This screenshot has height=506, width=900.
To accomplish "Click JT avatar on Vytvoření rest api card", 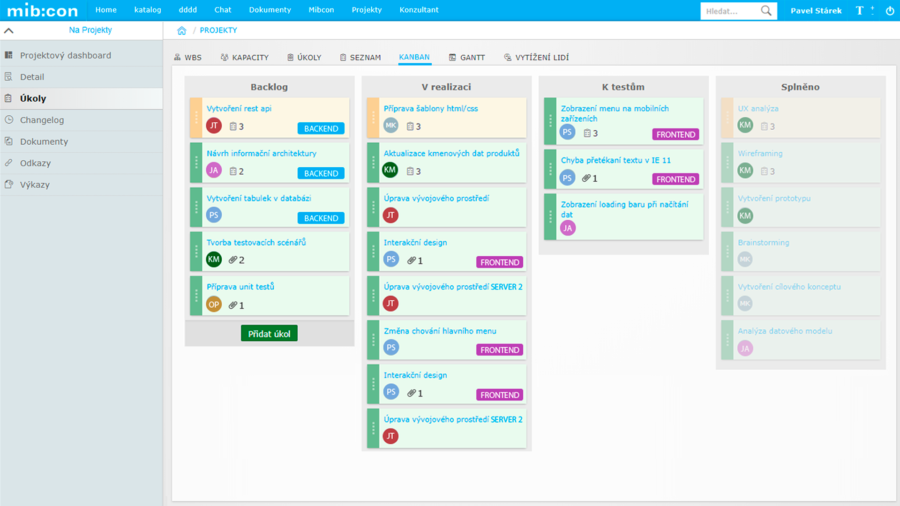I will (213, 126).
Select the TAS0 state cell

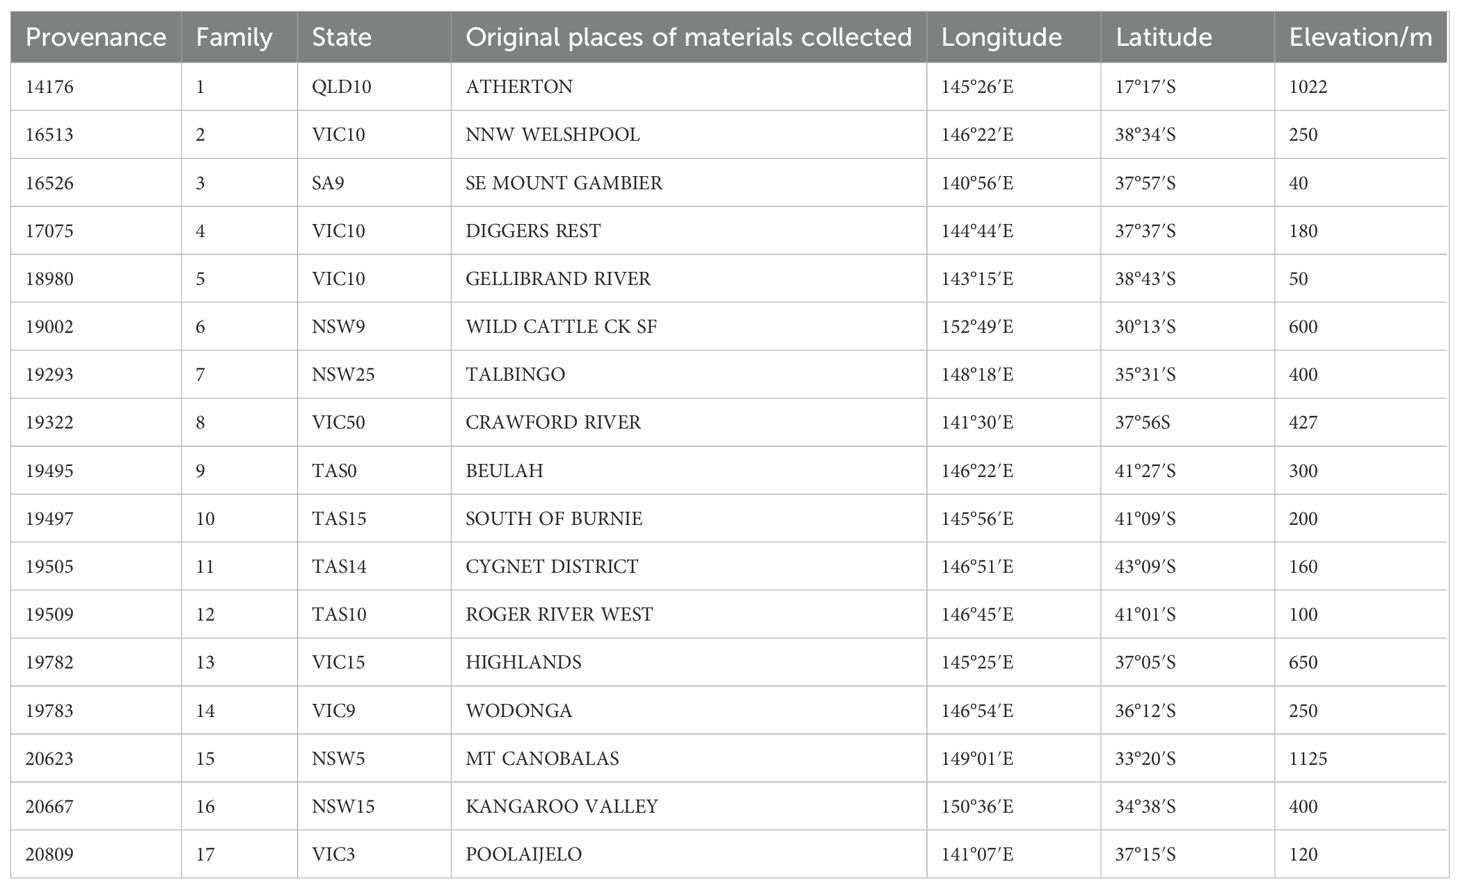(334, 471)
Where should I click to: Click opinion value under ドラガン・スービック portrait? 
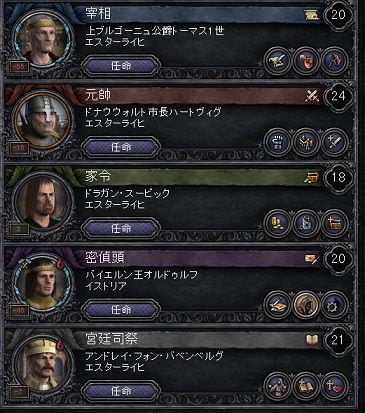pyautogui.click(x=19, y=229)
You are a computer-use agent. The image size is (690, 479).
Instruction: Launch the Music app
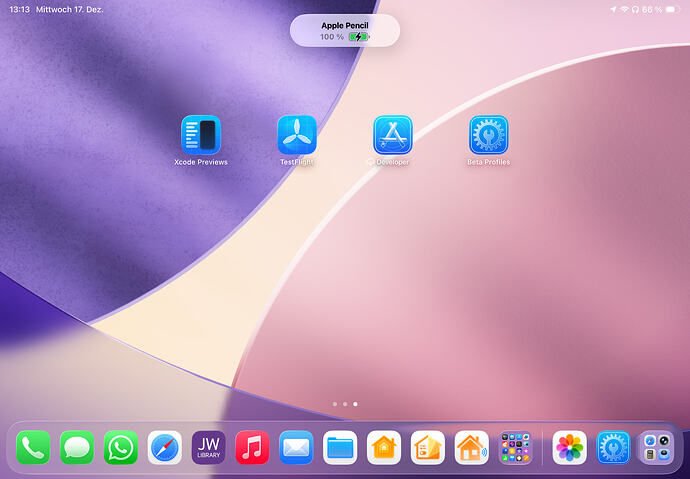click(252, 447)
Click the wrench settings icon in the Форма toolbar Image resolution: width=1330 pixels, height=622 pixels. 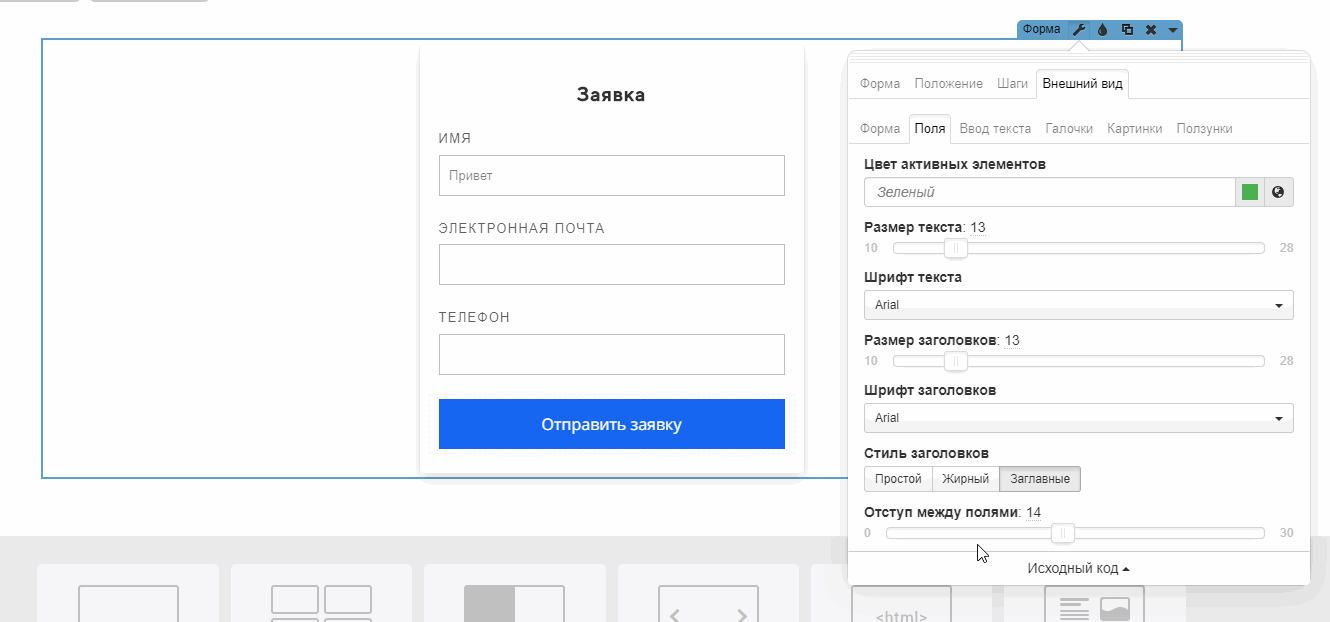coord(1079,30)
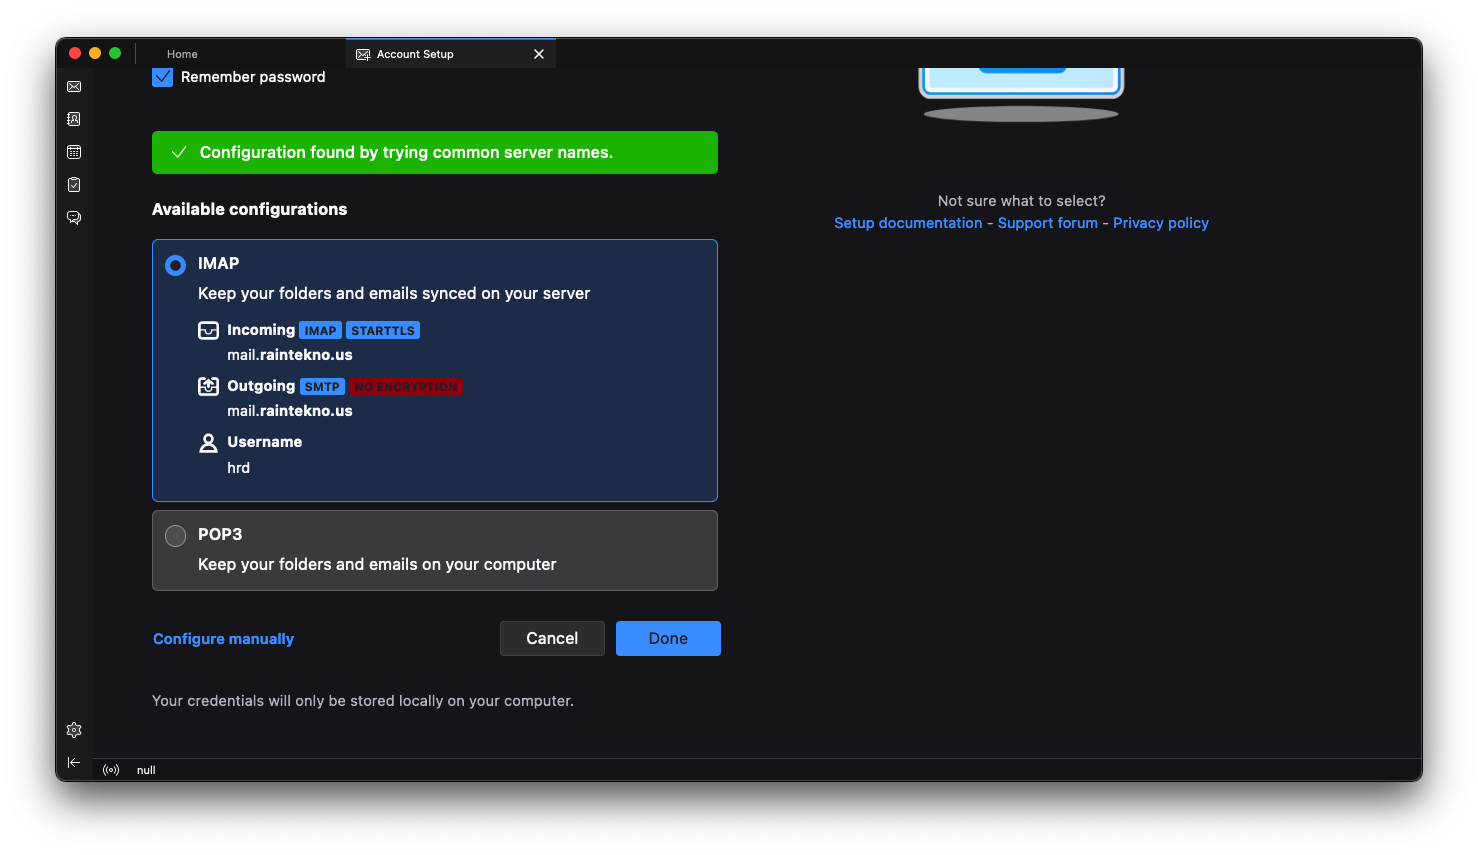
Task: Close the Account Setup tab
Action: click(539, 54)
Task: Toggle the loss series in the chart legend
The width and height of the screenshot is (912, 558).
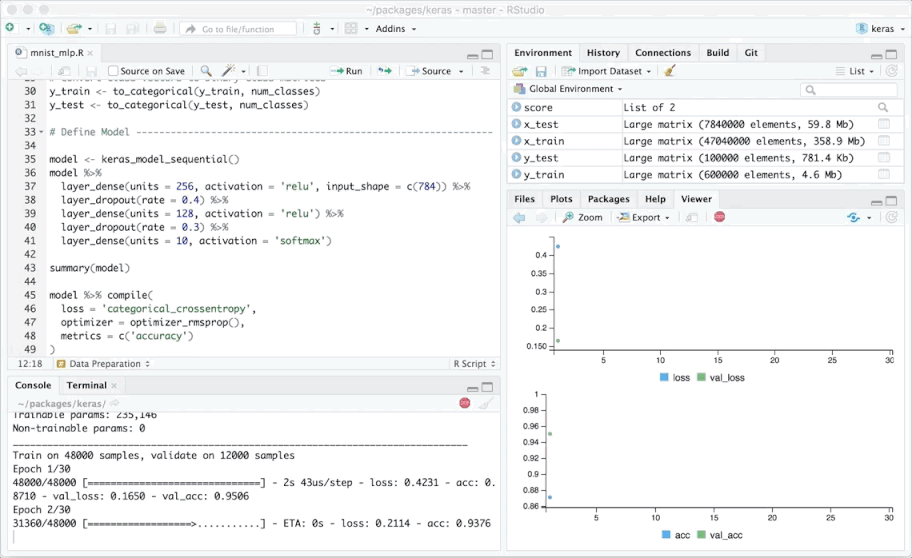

# # #

Exercise aim
Filter the listing down to the lines holding the word "screenshot", and return those.

Solution for this task
This screenshot has height=506, width=900.
The width and height of the screenshot is (912, 558).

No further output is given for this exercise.